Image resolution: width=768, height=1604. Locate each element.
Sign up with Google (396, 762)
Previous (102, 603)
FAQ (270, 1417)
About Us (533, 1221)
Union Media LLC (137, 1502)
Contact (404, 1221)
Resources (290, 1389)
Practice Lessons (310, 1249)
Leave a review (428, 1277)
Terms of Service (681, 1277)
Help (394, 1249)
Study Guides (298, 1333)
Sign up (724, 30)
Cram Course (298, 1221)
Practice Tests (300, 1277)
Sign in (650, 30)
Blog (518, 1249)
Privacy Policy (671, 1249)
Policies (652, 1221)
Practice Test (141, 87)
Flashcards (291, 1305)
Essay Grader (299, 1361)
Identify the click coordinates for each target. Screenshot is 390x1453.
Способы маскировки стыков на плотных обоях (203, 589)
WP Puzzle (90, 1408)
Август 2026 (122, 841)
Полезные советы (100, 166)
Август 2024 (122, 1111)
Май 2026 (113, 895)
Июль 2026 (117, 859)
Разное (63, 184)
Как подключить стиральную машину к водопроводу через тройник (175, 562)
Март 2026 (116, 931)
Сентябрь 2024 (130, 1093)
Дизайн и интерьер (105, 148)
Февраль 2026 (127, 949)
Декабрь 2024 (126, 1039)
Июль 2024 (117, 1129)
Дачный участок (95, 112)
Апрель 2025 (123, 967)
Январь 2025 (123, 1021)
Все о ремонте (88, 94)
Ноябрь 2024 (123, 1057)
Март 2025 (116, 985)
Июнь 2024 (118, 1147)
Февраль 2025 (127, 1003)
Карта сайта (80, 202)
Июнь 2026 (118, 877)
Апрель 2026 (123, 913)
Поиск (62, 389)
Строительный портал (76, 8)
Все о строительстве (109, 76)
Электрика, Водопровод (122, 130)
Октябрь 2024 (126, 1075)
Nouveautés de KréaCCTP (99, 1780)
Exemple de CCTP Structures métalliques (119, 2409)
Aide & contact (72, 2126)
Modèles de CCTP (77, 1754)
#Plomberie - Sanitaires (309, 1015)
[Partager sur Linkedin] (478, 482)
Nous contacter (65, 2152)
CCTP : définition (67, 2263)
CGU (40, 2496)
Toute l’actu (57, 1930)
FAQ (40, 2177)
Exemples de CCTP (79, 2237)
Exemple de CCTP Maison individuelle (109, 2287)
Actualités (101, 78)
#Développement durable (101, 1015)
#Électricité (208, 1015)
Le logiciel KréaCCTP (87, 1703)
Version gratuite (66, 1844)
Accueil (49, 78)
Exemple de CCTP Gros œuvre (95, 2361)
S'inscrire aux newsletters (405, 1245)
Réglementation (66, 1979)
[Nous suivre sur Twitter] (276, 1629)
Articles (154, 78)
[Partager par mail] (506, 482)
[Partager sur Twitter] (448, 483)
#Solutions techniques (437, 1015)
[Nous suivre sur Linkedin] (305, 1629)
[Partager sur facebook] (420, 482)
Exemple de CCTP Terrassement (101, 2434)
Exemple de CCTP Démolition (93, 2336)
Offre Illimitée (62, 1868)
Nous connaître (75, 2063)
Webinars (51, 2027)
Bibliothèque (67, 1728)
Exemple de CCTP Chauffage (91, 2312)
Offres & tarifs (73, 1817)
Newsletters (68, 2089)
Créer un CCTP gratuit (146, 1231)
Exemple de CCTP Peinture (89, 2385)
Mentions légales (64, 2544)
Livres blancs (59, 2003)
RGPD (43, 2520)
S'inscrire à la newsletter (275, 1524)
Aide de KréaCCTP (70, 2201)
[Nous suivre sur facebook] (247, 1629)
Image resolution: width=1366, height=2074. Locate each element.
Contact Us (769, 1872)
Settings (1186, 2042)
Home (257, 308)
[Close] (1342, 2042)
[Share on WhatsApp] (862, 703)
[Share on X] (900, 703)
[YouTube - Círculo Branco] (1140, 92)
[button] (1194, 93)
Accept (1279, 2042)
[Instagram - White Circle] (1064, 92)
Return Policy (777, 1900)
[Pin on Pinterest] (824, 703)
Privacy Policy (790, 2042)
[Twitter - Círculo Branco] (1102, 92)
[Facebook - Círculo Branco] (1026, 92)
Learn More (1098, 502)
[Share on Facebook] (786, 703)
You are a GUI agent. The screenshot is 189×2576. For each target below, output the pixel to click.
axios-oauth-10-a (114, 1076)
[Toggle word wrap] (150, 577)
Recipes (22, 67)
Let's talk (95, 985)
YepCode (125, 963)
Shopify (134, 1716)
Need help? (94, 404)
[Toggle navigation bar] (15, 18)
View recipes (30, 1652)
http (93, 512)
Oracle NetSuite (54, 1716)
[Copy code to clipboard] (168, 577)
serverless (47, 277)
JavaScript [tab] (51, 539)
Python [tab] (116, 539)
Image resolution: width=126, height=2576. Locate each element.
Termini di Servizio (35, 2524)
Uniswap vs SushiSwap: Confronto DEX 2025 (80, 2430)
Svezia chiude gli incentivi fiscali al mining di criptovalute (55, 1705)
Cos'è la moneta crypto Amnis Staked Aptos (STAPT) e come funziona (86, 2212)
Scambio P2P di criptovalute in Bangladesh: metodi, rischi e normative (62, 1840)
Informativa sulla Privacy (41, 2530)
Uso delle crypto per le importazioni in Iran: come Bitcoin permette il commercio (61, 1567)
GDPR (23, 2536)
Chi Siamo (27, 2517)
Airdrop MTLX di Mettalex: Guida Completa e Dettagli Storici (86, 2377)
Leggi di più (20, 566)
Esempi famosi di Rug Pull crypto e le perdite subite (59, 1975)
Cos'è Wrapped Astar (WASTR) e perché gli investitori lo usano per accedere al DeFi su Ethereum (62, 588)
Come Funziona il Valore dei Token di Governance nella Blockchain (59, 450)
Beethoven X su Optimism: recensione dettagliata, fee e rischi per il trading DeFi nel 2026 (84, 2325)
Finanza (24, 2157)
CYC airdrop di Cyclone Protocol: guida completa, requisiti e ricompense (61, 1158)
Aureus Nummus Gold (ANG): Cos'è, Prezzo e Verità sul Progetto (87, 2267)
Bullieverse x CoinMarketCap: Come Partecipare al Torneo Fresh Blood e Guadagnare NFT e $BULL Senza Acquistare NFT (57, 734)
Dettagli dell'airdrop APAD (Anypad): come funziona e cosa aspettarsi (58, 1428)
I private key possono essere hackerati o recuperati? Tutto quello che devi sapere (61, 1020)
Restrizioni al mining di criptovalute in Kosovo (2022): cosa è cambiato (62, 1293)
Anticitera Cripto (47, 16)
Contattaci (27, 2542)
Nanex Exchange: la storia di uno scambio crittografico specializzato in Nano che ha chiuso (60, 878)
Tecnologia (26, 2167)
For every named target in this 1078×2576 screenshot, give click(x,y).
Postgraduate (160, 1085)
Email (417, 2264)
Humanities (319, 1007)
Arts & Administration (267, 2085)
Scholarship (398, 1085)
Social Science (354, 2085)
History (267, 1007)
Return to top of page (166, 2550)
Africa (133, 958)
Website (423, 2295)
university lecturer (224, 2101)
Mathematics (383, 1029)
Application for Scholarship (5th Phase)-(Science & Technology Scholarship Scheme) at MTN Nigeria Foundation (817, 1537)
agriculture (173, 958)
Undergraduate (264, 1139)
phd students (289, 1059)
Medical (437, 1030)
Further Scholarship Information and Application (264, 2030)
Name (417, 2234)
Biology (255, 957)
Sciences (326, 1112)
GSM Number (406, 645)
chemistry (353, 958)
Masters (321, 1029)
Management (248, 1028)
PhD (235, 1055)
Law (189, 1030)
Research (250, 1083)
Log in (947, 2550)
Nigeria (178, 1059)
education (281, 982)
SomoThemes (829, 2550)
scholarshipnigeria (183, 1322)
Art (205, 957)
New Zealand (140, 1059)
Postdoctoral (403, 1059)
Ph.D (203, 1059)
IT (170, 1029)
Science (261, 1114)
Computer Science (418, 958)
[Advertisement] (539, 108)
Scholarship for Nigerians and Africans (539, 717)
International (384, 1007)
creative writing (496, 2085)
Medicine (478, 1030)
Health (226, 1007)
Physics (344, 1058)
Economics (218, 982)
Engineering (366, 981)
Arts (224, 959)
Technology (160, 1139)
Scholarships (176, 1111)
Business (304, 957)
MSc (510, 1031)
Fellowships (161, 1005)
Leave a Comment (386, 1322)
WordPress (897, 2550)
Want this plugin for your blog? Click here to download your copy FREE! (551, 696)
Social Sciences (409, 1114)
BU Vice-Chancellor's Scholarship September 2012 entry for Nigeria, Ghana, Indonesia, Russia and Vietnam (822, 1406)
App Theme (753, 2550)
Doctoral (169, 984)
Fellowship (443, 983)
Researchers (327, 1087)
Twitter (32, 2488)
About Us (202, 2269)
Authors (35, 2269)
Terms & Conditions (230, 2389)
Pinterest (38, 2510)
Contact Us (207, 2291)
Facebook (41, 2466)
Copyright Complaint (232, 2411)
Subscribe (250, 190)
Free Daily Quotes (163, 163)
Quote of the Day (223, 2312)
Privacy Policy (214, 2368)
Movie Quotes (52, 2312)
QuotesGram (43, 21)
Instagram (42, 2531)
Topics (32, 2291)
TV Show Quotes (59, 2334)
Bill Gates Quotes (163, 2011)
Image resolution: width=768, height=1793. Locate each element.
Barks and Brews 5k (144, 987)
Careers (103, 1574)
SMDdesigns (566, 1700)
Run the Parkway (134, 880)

§ Task description: Starting with the line that holds "SomoThemes (829, 2550)" and ending with the line that holds "Social Sciences (409, 1114)", retype every line in the data above exactly, and nothing else.

§ Result of the exercise:
SomoThemes (829, 2550)
scholarshipnigeria (183, 1322)
Art (205, 957)
New Zealand (140, 1059)
Postdoctoral (403, 1059)
Ph.D (203, 1059)
IT (170, 1029)
Science (261, 1114)
Computer Science (418, 958)
[Advertisement] (539, 108)
Scholarship for Nigerians and Africans (539, 717)
International (384, 1007)
creative writing (496, 2085)
Medicine (478, 1030)
Health (226, 1007)
Physics (344, 1058)
Economics (218, 982)
Engineering (366, 981)
Arts (224, 959)
Technology (160, 1139)
Scholarships (176, 1111)
Business (304, 957)
MSc (510, 1031)
Fellowships (161, 1005)
Leave a Comment (386, 1322)
WordPress (897, 2550)
Want this plugin for your blog? Click here to download your copy FREE! (551, 696)
Social Sciences (409, 1114)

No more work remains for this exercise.